"Okay." he murmured, "I'm all right now. Sorry if I scared you, Dad." He started to get up.
"It's a hospital bed for you, skipper. And no arguments!" Doc Simpson said sternly. "What happened here?"
"I believe," Mr. Swift answered, "that our space friends, in finding a way to move the energy back to us, had less close control over it on earth than when they sent it from space."
By midmorning the next day, Tom had awakened refreshed from a good night's sleep and felt normal again. Over Doc Simpson's protests, he insisted upon dressing and hurrying over to his laboratory.
Here he found his father working intently amid a jumble of mechanical parts, tools, and electronic equipment. Nearby stood Exman with a panel open in his upper body, exposing the controls and output equipment.

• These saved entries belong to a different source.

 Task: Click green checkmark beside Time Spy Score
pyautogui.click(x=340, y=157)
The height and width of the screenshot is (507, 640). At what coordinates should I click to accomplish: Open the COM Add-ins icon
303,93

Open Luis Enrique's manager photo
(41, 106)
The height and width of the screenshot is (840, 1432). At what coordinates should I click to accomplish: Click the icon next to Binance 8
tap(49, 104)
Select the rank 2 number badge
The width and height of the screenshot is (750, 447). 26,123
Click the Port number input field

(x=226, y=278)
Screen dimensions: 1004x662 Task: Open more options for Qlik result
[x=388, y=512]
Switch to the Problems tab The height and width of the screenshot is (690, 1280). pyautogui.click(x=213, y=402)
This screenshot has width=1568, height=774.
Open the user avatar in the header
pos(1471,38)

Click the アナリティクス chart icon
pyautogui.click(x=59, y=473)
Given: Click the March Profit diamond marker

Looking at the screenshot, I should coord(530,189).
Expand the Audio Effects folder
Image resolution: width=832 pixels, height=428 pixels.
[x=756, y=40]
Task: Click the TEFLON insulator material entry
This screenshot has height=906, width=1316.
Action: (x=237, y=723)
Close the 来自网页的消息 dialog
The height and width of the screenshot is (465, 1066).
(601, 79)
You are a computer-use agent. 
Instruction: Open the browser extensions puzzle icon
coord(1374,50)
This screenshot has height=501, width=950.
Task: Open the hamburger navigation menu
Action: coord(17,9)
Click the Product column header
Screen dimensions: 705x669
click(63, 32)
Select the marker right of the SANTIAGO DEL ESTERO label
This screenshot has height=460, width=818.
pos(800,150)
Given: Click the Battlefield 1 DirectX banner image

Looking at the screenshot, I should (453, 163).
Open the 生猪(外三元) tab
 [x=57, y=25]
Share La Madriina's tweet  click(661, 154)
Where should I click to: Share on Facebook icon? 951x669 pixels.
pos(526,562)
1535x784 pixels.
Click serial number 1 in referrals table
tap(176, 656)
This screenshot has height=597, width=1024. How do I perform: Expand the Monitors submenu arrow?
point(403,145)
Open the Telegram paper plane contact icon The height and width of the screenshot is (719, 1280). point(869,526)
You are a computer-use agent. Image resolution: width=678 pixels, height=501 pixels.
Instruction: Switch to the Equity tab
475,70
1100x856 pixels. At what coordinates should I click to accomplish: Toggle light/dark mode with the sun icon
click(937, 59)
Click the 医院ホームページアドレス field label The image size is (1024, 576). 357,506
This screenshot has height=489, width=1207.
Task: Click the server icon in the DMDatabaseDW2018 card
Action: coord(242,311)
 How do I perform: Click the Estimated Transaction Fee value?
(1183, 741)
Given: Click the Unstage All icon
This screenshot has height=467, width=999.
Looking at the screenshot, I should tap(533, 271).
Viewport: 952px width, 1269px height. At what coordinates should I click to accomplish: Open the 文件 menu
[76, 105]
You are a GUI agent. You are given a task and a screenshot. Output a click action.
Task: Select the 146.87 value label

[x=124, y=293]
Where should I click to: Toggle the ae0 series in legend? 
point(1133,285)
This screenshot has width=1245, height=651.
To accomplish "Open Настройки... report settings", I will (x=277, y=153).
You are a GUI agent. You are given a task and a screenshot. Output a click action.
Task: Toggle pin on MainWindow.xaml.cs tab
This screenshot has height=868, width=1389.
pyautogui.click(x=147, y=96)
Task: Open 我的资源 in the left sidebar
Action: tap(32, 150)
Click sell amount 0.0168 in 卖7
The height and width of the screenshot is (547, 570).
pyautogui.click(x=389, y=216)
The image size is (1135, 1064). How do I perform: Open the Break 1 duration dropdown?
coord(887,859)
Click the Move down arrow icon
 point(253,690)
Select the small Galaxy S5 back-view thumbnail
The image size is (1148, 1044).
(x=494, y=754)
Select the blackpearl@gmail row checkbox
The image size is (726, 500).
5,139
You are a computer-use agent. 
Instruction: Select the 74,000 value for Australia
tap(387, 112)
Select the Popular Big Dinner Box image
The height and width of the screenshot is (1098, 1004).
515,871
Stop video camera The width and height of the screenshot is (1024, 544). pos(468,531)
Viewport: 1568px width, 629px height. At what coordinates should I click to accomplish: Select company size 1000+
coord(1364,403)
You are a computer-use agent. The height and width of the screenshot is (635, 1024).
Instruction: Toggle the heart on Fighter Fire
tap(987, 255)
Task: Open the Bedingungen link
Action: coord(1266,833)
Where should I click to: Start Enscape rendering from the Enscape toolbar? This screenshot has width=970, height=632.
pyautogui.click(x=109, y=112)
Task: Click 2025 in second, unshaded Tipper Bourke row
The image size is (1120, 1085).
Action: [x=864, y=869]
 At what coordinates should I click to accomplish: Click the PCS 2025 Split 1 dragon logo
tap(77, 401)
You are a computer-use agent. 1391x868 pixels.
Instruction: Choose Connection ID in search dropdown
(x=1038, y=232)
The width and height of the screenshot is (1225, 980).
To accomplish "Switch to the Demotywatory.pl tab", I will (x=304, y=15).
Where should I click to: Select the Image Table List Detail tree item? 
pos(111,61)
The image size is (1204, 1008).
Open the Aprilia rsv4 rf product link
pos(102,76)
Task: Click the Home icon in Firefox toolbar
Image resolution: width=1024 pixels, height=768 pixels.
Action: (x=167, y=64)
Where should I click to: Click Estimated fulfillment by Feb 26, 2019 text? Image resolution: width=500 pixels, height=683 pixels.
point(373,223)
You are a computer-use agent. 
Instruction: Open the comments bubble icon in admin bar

"Hi, Dad!" Tom exclaimed as he strode into the laboratory. "What's doing with Ole Think Box?"
Mr. Swift looked up with a smile of relief. "'Morning, son! All well again? That's wonderful! I'm just giving Exman an artificial speech mechanism. He's already briefed us via the electronic brain on the situation in Brungaria. But I thought it would be even better if he could tell us in person."
Details on the earthquake plot, Mr. Swift went on, had already been reported to the Defense Department. Tom's raid on Balala Island had effectively blocked further quake attempts.
The Brungarian rebels had become enraged by their failure to extract Exman's secrets, and had decided to disintegrate the robot creature and its brain energy. But the youthful Brungarian loyalist group had kept them so busy with resistance outbreaks that they had delayed too long.
"Lucky thing!" Tom put in with an affectionate grin at Exman. "If they had started to destroy him half an hour sooner, it might have been pretty sad for Ole Think Box!"